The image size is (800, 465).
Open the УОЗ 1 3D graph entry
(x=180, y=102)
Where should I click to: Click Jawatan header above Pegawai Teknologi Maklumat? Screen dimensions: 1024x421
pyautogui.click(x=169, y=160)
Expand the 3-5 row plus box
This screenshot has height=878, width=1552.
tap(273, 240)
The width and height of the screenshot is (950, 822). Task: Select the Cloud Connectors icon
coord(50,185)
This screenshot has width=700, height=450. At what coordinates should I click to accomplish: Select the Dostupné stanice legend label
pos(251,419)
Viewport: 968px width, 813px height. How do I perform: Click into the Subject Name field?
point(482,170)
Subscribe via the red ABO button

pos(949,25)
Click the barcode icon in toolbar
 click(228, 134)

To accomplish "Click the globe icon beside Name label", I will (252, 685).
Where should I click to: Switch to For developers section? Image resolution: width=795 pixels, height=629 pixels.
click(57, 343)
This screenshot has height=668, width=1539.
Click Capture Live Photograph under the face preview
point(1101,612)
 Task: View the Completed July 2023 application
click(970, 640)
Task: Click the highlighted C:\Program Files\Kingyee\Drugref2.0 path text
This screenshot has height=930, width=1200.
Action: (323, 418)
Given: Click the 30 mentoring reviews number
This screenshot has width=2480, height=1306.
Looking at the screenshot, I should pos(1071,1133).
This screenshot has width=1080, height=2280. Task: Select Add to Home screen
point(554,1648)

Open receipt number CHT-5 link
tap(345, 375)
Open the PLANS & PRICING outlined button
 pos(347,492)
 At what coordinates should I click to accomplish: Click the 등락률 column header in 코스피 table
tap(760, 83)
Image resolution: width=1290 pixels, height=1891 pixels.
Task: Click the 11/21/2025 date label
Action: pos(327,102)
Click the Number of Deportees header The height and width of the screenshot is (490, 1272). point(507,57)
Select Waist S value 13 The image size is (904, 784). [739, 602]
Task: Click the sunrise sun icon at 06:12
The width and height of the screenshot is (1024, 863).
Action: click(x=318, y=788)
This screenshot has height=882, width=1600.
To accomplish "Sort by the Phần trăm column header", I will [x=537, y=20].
——————
- TASK TO COMPLETE: Every single entry is to be retyped exactly.

- RESPONSE FOR THIS EXERCISE:
The image size is (800, 465).
Open the УОЗ 1 3D graph entry
(x=180, y=102)
Where should I click to: Click Jawatan header above Pegawai Teknologi Maklumat? Screen dimensions: 1024x421
pyautogui.click(x=169, y=160)
Expand the 3-5 row plus box
This screenshot has height=878, width=1552.
tap(273, 240)
The width and height of the screenshot is (950, 822). Task: Select the Cloud Connectors icon
coord(50,185)
This screenshot has width=700, height=450. At what coordinates should I click to accomplish: Select the Dostupné stanice legend label
pos(251,419)
Viewport: 968px width, 813px height. How do I perform: Click into the Subject Name field?
point(482,170)
Subscribe via the red ABO button

pos(949,25)
Click the barcode icon in toolbar
 click(228, 134)

To accomplish "Click the globe icon beside Name label", I will (252, 685).
Where should I click to: Switch to For developers section? Image resolution: width=795 pixels, height=629 pixels.
click(57, 343)
This screenshot has height=668, width=1539.
Click Capture Live Photograph under the face preview
point(1101,612)
 Task: View the Completed July 2023 application
click(970, 640)
Task: Click the highlighted C:\Program Files\Kingyee\Drugref2.0 path text
This screenshot has height=930, width=1200.
Action: (323, 418)
Given: Click the 30 mentoring reviews number
This screenshot has width=2480, height=1306.
Looking at the screenshot, I should pos(1071,1133).
This screenshot has width=1080, height=2280. Task: Select Add to Home screen
point(554,1648)

Open receipt number CHT-5 link
tap(345, 375)
Open the PLANS & PRICING outlined button
 pos(347,492)
 At what coordinates should I click to accomplish: Click the 등락률 column header in 코스피 table
tap(760, 83)
Image resolution: width=1290 pixels, height=1891 pixels.
Task: Click the 11/21/2025 date label
Action: pos(327,102)
Click the Number of Deportees header The height and width of the screenshot is (490, 1272). point(507,57)
Select Waist S value 13 The image size is (904, 784). [739, 602]
Task: Click the sunrise sun icon at 06:12
The width and height of the screenshot is (1024, 863).
Action: click(x=318, y=788)
This screenshot has height=882, width=1600.
To accomplish "Sort by the Phần trăm column header", I will [x=537, y=20].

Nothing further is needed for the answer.